Back in 2010, Liverpool owners Fenway Sports Group (FSG) wanted to land basketball icon LeBron James as a client for its Fenway Sports Management division. Knowing they would face a huge battle for that deal, they decided to offer him equity in Liverpool - 2 per cent to be exact - and that was enough to clinch it.
Since then, James has gone on to establish himself as a basketball legend, only really outshone by Michael Jordan. Over that period of time, he accreted his 2% of Liverpool into 1% of FSG’s £10bn empire, with that percentage having increased in 2022 through a lifetime equity deal.
That, and Liverpool and James’ simpatico relationship that exists with Nike, has seen James boost the Liverpool brand abroad, fronting a leisurewear range bearing his name and the club’s logo, bringing the club’s brand to a new audience. Perhaps something similar could be done with someone like Styles.
An Adidas x Harry Styles combination might not be something to wear down the pub, but for a certain demographic, it might be their way to be active participants, giving them an entry into club merchandise and perhaps in some cases starting a life-long relationship with the club which is of huge value, as football fans tend to be sticky customers.
Styles has already invested in the Manchester scene via his stake in the Co-Op Live Arena that has been built close to Manchester City’s Etihad Stadium, with City’s Abu Dhabi owners providing a significant amount of funding.
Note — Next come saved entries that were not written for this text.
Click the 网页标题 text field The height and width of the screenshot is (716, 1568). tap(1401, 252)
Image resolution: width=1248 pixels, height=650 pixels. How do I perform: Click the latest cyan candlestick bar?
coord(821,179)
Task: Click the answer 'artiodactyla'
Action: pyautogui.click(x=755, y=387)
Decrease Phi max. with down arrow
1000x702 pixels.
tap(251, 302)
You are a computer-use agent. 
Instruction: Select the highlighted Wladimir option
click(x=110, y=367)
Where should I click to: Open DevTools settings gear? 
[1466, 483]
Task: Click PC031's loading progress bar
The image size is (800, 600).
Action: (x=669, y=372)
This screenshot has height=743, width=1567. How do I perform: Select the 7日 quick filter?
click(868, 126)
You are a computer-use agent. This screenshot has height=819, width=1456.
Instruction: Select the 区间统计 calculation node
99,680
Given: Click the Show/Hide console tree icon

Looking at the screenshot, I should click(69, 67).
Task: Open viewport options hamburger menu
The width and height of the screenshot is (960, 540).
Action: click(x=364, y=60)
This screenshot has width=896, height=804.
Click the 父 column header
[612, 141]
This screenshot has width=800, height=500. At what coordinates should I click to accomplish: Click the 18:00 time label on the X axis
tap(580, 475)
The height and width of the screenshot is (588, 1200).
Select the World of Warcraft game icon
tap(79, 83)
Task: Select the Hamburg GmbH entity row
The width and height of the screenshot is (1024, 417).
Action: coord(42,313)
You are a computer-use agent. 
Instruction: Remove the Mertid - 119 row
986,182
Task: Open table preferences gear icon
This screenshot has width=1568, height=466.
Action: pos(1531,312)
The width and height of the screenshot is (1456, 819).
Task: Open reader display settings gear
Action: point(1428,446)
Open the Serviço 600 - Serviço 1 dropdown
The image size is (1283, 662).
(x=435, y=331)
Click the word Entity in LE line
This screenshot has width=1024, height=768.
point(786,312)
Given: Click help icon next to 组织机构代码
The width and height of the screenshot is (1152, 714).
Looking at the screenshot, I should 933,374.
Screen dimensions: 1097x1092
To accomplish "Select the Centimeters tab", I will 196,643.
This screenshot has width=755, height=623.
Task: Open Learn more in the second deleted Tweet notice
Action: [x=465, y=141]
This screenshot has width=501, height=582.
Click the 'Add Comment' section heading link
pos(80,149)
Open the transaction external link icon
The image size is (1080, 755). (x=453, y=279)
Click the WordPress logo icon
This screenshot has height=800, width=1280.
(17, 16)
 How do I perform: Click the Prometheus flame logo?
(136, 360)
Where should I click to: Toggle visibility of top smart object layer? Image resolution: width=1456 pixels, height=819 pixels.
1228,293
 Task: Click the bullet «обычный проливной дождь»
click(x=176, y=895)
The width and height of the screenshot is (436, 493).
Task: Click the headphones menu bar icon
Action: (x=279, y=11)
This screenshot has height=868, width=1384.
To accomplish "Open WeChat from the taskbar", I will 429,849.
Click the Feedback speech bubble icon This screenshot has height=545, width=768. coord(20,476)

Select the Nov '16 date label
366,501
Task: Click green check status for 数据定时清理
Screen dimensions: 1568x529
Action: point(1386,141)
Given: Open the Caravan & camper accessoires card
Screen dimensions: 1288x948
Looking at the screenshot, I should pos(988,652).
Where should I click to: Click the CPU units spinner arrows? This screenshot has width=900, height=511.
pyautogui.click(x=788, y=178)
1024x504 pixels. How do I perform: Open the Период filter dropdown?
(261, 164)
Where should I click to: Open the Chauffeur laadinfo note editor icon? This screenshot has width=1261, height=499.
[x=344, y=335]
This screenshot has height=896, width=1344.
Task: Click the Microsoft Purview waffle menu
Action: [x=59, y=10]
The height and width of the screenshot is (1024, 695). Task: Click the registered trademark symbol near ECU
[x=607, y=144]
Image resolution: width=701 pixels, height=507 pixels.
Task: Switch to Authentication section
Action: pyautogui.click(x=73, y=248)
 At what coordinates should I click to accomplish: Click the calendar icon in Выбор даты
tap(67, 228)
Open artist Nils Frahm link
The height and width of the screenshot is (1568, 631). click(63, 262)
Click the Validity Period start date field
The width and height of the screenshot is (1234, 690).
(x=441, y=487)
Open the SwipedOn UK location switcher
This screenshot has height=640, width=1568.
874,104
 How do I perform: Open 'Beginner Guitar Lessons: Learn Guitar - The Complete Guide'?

With the potential for the redevelopment of Old Trafford on the watch of Sir Jim Ratcliffe, and the vision to create a second ‘national stadium’ in the North through that redevelopment, not to mention the regeneration of the Trafford Wharfside area that has been proposed, maybe Styles might feature in helping that particular plan grow, whether through annual gigs or other means.
The pull of celebrity in football might not sit well with some, but so multifaceted is the game now it is vital for clubs that they latch on to every available opportunity to grow market share, especially in key markets like the US.
The success of the ‘Welcome to Wrexham’ Disney+ documentary has woken some clubs up on that, with the takeover of the North Wales club by Hollywood stars Ryan Reynolds and Rob McElhenney having proven a commercial success and a competitive one for the Red Dragons, who had been the longest serving members of Non-League football’s top tier, the National League, until their escape last season.
The race to be the best becomes more costly every single season. It is a cost that has to be met, and while that has been able to be done through exponential growth of media rights at home and abroad, that music is starting to show signs of slowing. While the next international deal will be bigger than the last, the domestic deal has shown some signs of stagnation, the £6.7bn headline figure somewhat skewed by the additional year’s cycle, as well as the giving away of more inventory (70 games more per season) in order to get the sums they craved.
Clubs need to diversify revenue streams and become less reliant on broadcast, and that makes the race for hearts and minds in countries like the US crucial to opening up more commercial revenue opportunities.
Having Harry Styles might not be so bad for Manchester United to cut through the noise in a new landscape for football. After all, you know it's not the same as it was.